## WHAT IS NEEDED
Could you print exactly the lines from the one that contains "The width and" to the end of the data, both ends included, and nothing else? Skip the pictures.

•••••

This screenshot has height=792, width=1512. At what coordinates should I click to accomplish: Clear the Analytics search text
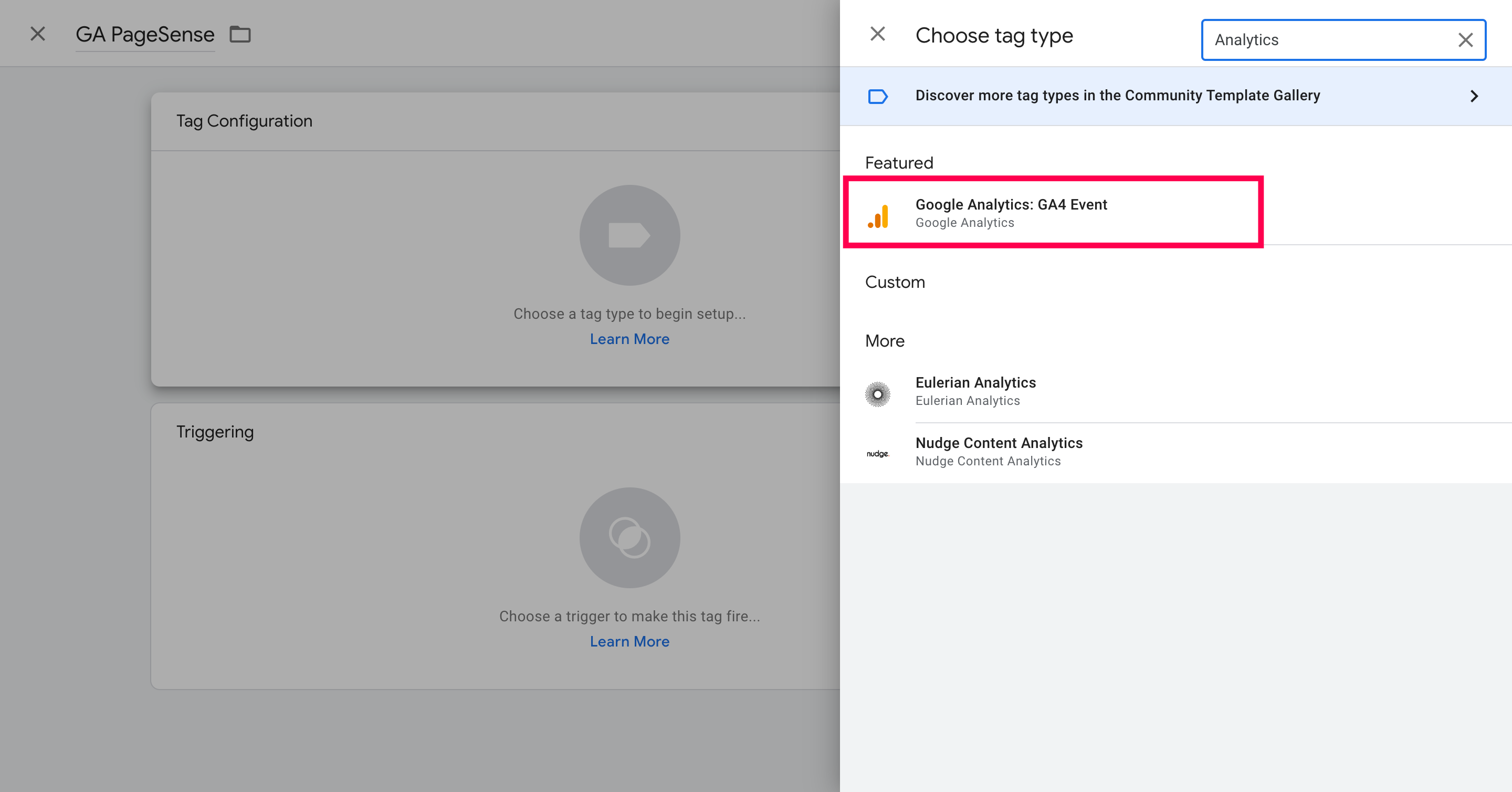click(1465, 40)
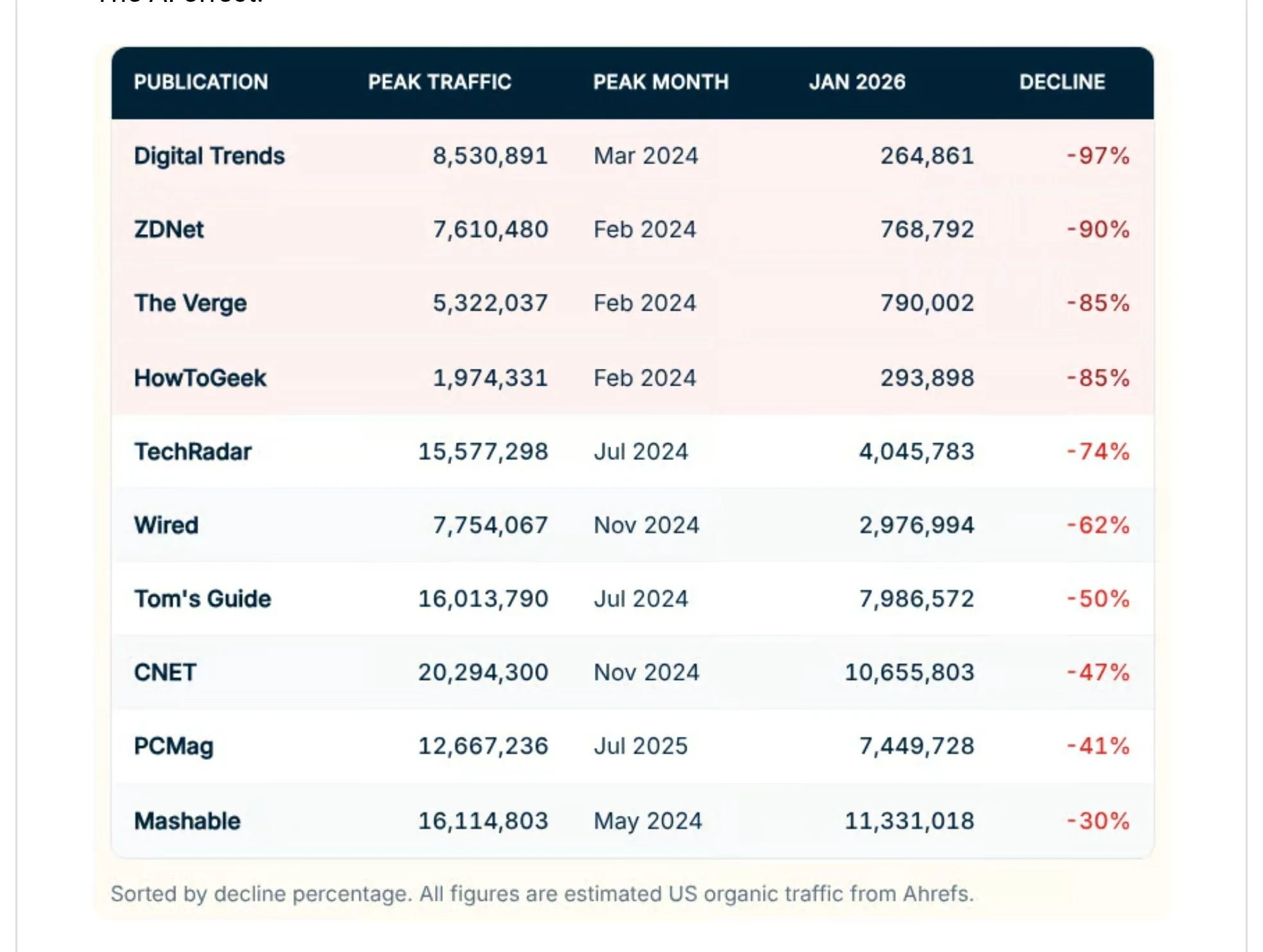The height and width of the screenshot is (952, 1263).
Task: Click the DECLINE column header
Action: (1062, 82)

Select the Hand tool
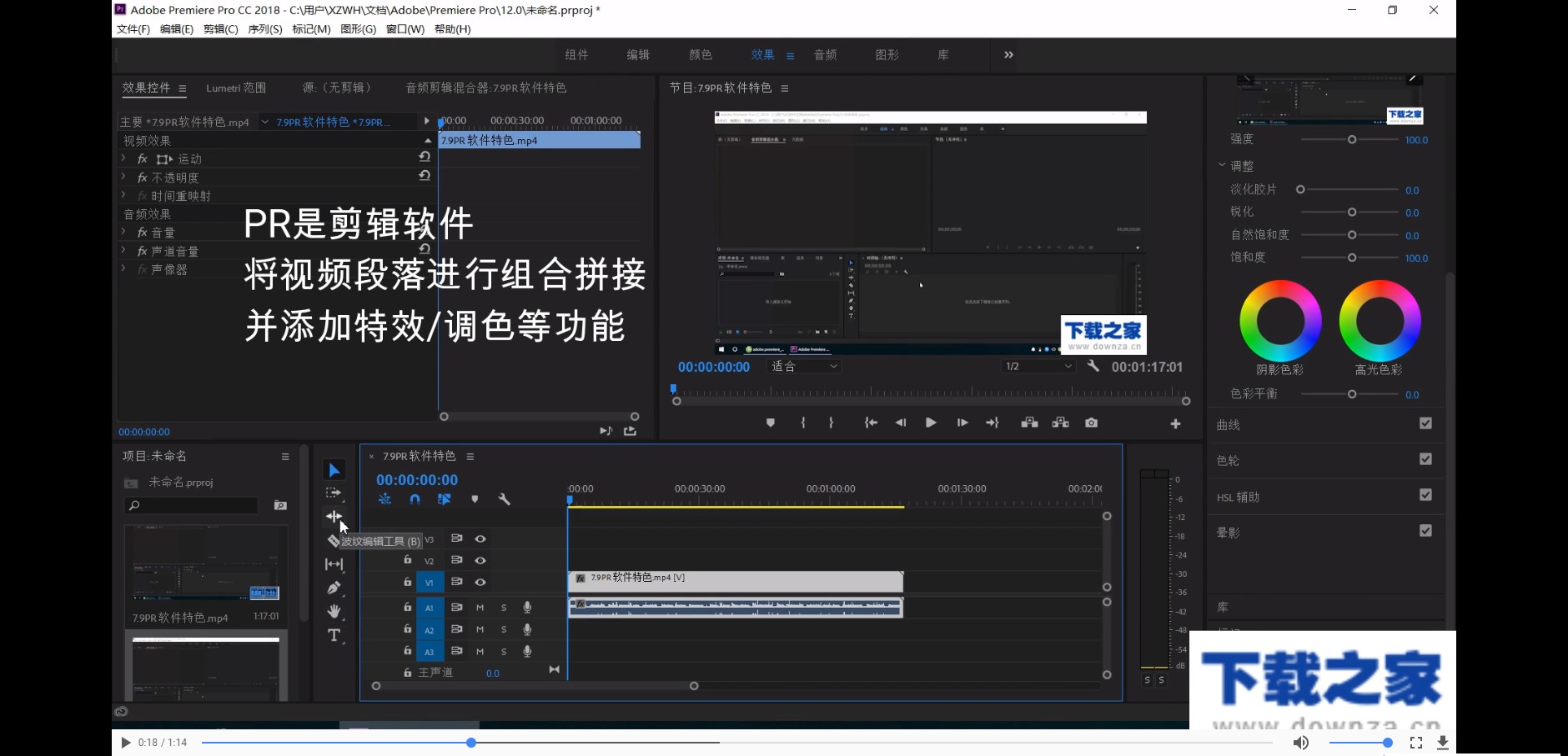pyautogui.click(x=334, y=611)
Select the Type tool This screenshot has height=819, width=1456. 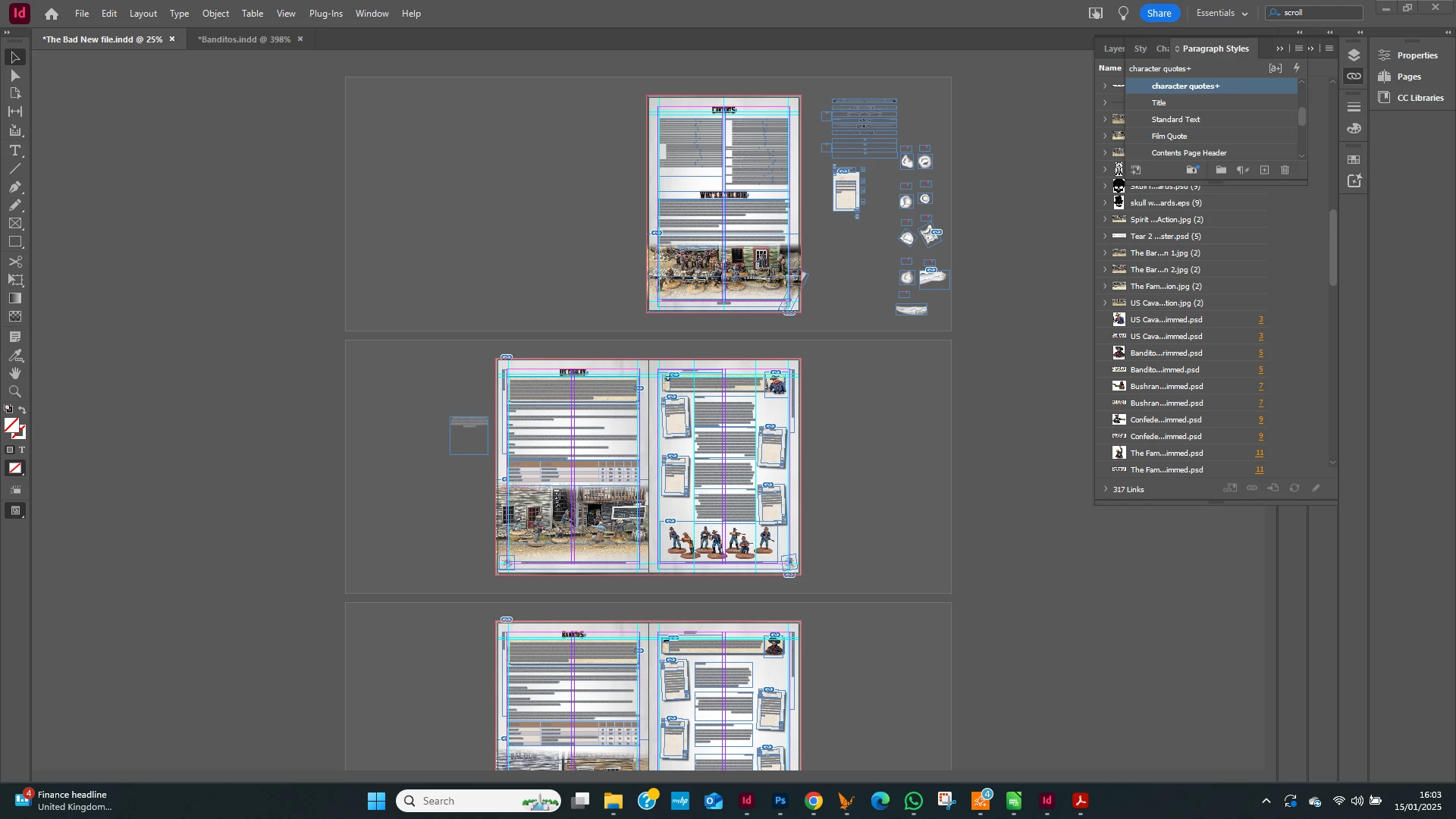[x=15, y=150]
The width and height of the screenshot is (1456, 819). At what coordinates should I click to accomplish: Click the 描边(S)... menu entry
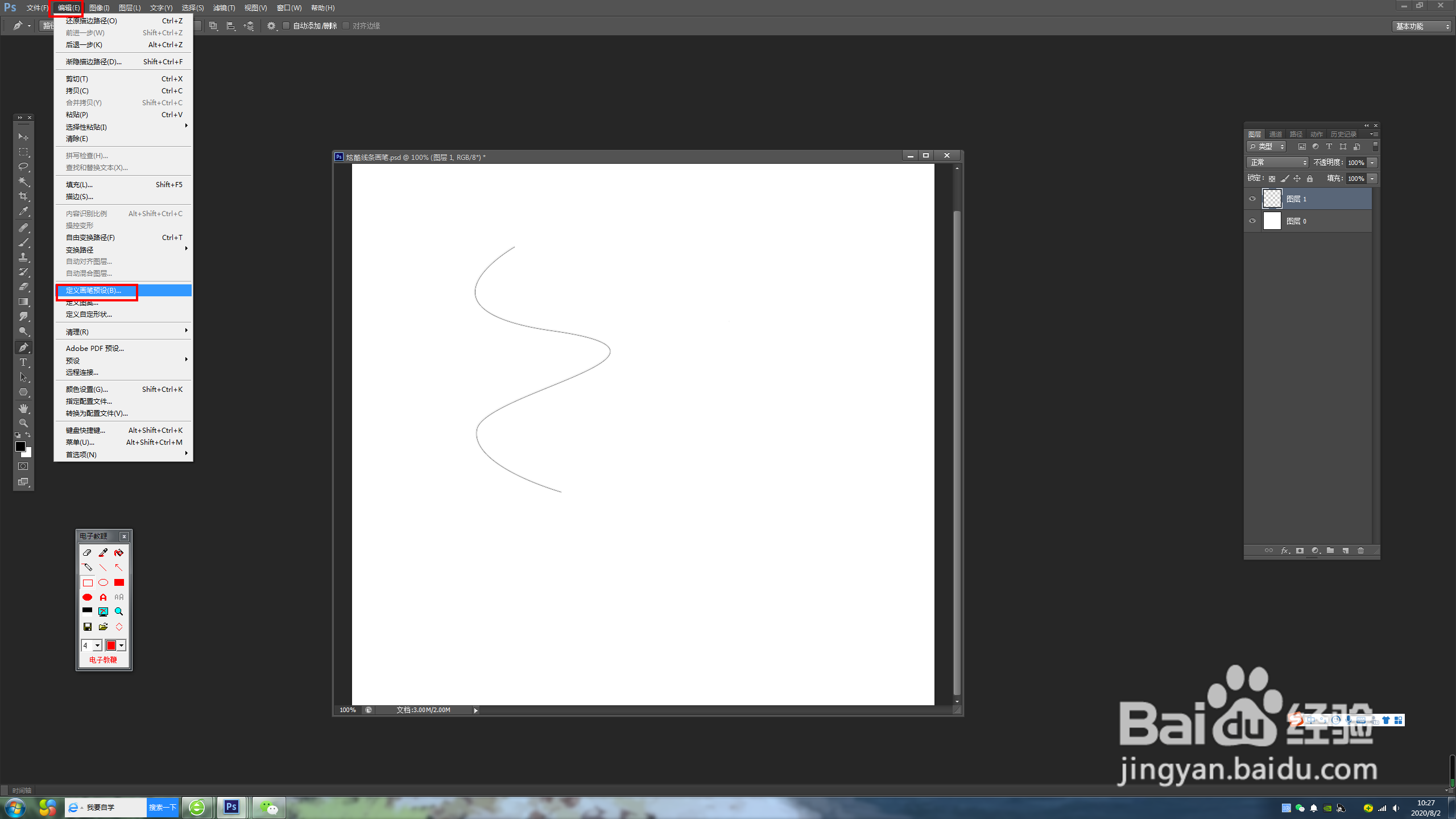[x=80, y=197]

•••••

## ANSWER
The width and height of the screenshot is (1456, 819). At what coordinates should I click to accomplish: Click the 描边(S)... menu entry
[x=80, y=197]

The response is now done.